“Pick,” Miss Ernestine Sage groaned, “you’re disgusting!”
McCoy laughed. “He’s a little drunk is all.”
” ‘A little drunk’ is the understatement of the week,” Ernie said.
“How are the girls going to know I’m a hero with this No Clap ribbon? How will I get laid?”
“Jesus, watch your mouth, Pick!” McCoy snapped.
“That’s never been a problem with you before,” Ernie said. “Why should it be now?”
He fastened his eyes on her. “You may have a point, Madam,” he said solemnly. He turned his eyes to McCoy. “How come you didn’t get a medal?”
“For what?”
“For paddling your little rubber boat ashore from the submarine. Now that took balls!”
“Shut up, Pick,” McCoy snapped.
“What are you talking about, Pick?” Ernie said seriously. “And you shut up, Ken!”
“That’s classified, damn it!” McCoy said.
“Why is it classified? It’s history. And, anyway, Ernie doesn’t look very Japanese to me.”
“What little rubber boat, Pick?” Ernie demanded.
“I’ll never forget it. There he was on a sunny South Pacific beach, surrounded by cannibals. He’d paddled there in his little rubber boat from a submarine.”
“Oh, damn it!” McCoy said, and walked across the room to the bar, passing en route Lieutenants Dunn and Easterbrook, who were sitting side by side on a couch, sound asleep.
“If he wasn’t so mad,” Ernie said, “I’d think you were trying to be funny.”
“As God is my witness, there he was, teaching the cannibals close-order drill.”
“What were you doing there, Pick?” Ernie asked suspiciously.
“He was the copilot of the plane that picked us up,” McCoy said from the bar. “Now can we change the subject?”
“Why didn’t you get a medal?” Ernie asked McCoy. “And why did I have to hear this from him?”
“You don’t get medals for doing what you’re supposed to do, all right?” McCoy said. “And everything he told you is supposed to be classified.”
“That’s what I thought when they gave me this thing,” Pick said. “I didn’t do a goddamn thing a lot of other people didn’t also do, and they didn’t get medals. Dick Stecker, for example.”
“Stecker will probably get one,” McCoy said. “He’s an ace too, isn’t he?”
“A mummy ace,” Pick said.
McCoy glared at him.
“Don’t give me the evil eye, Mister McCoy. You saw him. Wrapped up like Tutankhamen.”
There was a knock at the door. It was one of the assistant managers.
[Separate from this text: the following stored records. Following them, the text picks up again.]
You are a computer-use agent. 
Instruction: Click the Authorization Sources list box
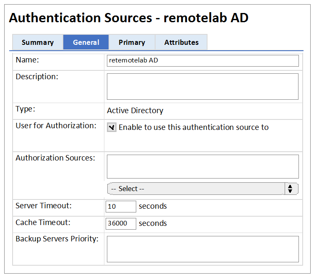(202, 166)
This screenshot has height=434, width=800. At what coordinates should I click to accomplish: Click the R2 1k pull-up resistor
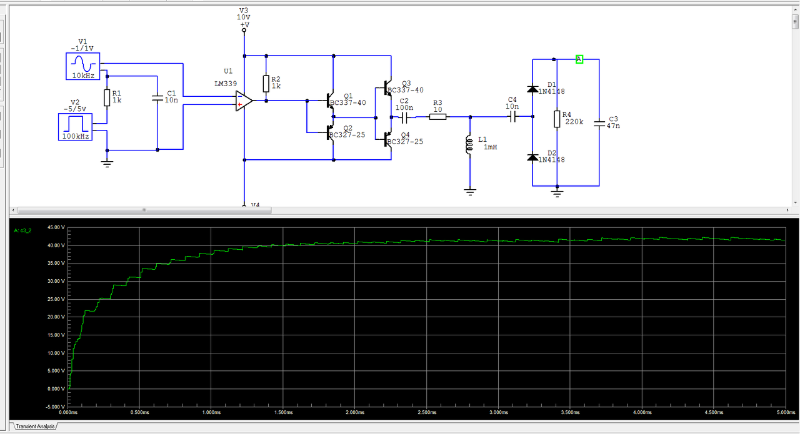click(266, 83)
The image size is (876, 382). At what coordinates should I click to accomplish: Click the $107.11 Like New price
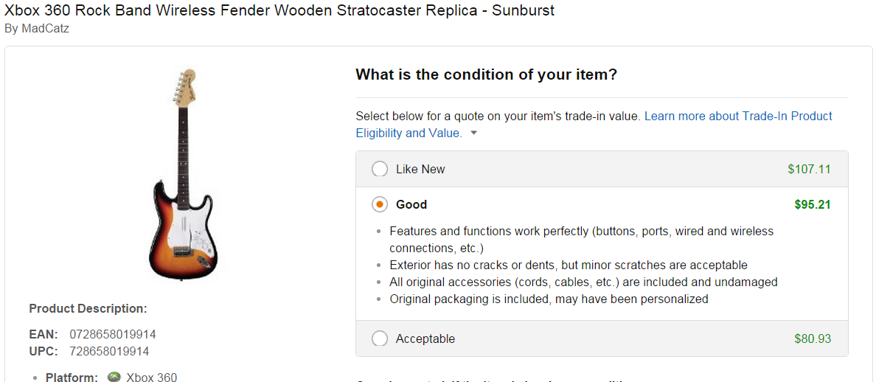tap(809, 169)
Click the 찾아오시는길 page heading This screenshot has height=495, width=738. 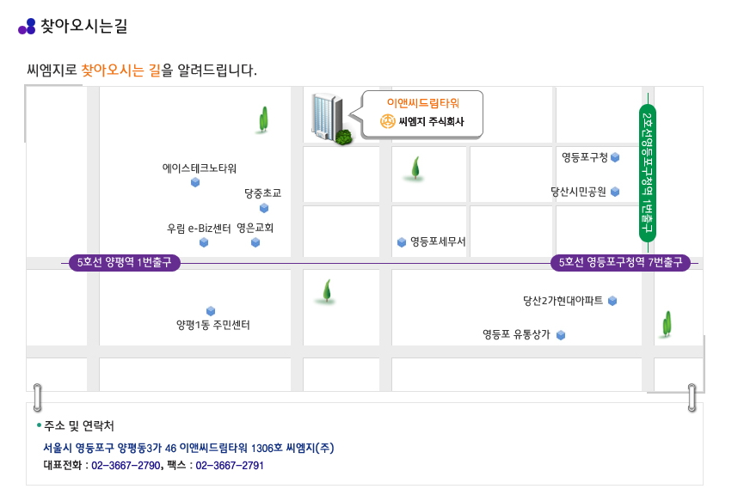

“I thought you would like to see this, Mr. Pickering,” he said, and handed him a thin stack of newspapers. “There’s several copies.”
“Thank you,” Pick said.
He accepted the stack of newspapers and handed one to McCoy and Ernie. It was The Washington Star, and there was a four-column picture of Bill Dunn as Secretary Knox was pinning his Navy Cross on him. A headline accompanied the picture: “GUADALCANAL DOUBLE ACE AWARDED NAVY CROSS.”
Pick took his copy and walked to the couch and draped it over Lieutenant Dunn’s head. By the time he reached the bar, Dunn was in the process of sweeping the newspaper away. Once he finished that, he rose to his feet wide awake and started toward Pickering.
“I have a great idea!” he said.
“Look what woke up! Read the newspaper.”
“You come home with me,” Dunn said.
“Read the goddamned newspaper.”
“What are you going to do, just stay here?”
“I thought that I’d hang around with the Killer,” Pick said. “Maybe pick up some girls or something.”
“Goddamn you!” McCoy said.
“What you’ve heard about Alabama isn’t true. We wear shoes and have indoor plumbing and everything,” Dunn said.
“I’m not going to be here,” McCoy said. “I’m on my way to Parris Island in the morning.”
“You don’t want to stay here alone, Pick,” Ernie said. “Come with me. Mother and Daddy would love to see you.”
“With all respect, I’ll pass on that,” Pick said. “Wouldn’t I be in the way, Bill?”
“Hell, no. Come on, Pick. I want you to.”
Pick shrugged. “OK. Thank you. Now go read the newspaper,” Pick said.
“Why?” Dunn asked. But he took the newspaper McCoy offered him.
Dunn looked at his photograph.
“Goddamn!”
“That will be printed all over the country,” Ernie said. “You’re famous, Bill.”